Money: King, Queen and Jester

Leave a comment and tell me which of the following is the King, which is the Queen and which is the Jester?

  • Revenue
  • Profits
  • Cash Flow

I don’t seem to remember this discussion in my MBA classes.

 

8 Responses to “Money: King, Queen and Jester”

  1. Julie Walraven | Resume Services Says:

    I’ll take a stab at it… I would say cash flow is King, then Profit is queen, and revenue is the jester.

    My theory is that if I have no cash flow, I feel frustrated and crabby because I can’t pay my bills. I waffle thinking profit should be king because if you are profiting you should also have cash flow but tons of revenue doesn’t necessarily mean anything if you have no cash flow.

    And I don’t have an MBA.

  2. Cary Snowden Says:

    If I understand my accountant correctly, Cash Flow is King; it is essential to keep the money coming in and managing where it all goes. Next, I would put Revenue as Queen; the amount of money you make on your sales is a strong indicator of your viability. Finally, the illusive Jester is Profit. You simply cannot entertain a profit unless you have your King and Queen in place, and whether or not you have profit is a function of how efficiently you are collecting your Revenue (not always a simple matter of sales, but also of operational efficiency).

  3. Karin H Says:

    Hi Jason

    My dear accountant and good friend taught me this:
    Turnover (revenue) is Vanity,
    Profit is Sanity
    Cash is King

    (And we all know big companies turning over billions and billions and still going bust!)
    Turnover without a decent profit is one certain way to get in trouble. You could go for the highest market share, but you’re way better off to go for the higher “wallet” share 😉

    Karin H (Keep It Simple Sweetheart, specially in business)

  4. Richard Shaffer Says:

    Took me a little while to learn this (the hard way!) as a small biz owner but Cash Flow is King for me now, then margin then revenue.

    The goal is not “sales” the goal is selling to someone who can/will pay you a rate that allows your biz to become or stay viable etc

    Richard

  5. TJ Says:

    Revenue makes everyone feel good. Growing the top line of the business just feels good and right. ?However, increasing revenue without profit or cash flow just means going bankrupt faster. So, I’d say Revenue is the jester – it feels good, but does not sustain.

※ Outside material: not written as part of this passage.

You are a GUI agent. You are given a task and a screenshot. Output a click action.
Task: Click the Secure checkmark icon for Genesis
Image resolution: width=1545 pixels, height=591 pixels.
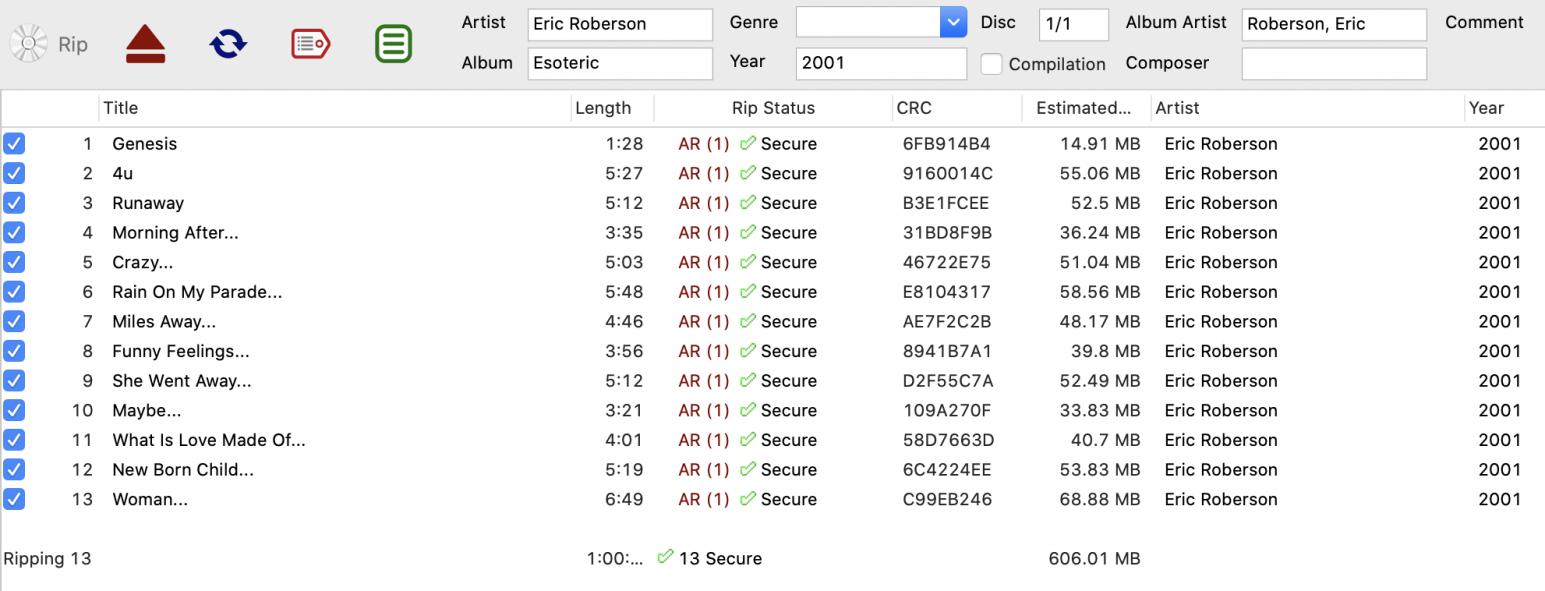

    Cash flow is incredibly important. Without cash flow all the rest falls apart – cant pay the bills, payroll, etc. However, you can have a positive cash flow but still be selling your product at a price below your cost. So, you are simply converting an asset like inventory into cash. If so, cash flow wont sustain in the long run.

    Profit is essential in the long run. But, without a positive cash flow the business could be building a great balance sheet and not be able to pay the bills. The difference is liquidity (cash flow) vs profitability. One is the short term life flow to a business, the other long term. Either one could kill the business.

  6. Kate Says:

    I’d say that Revenue is King. Everyone gets their status through the King, and Revenue starts off this cycle with a sale.

    Cash Flow is the Jester, not because it is unimportant. On the contrary it is very important. With out it the creditors go nuts. Rather, it’s the most important after the King. Why?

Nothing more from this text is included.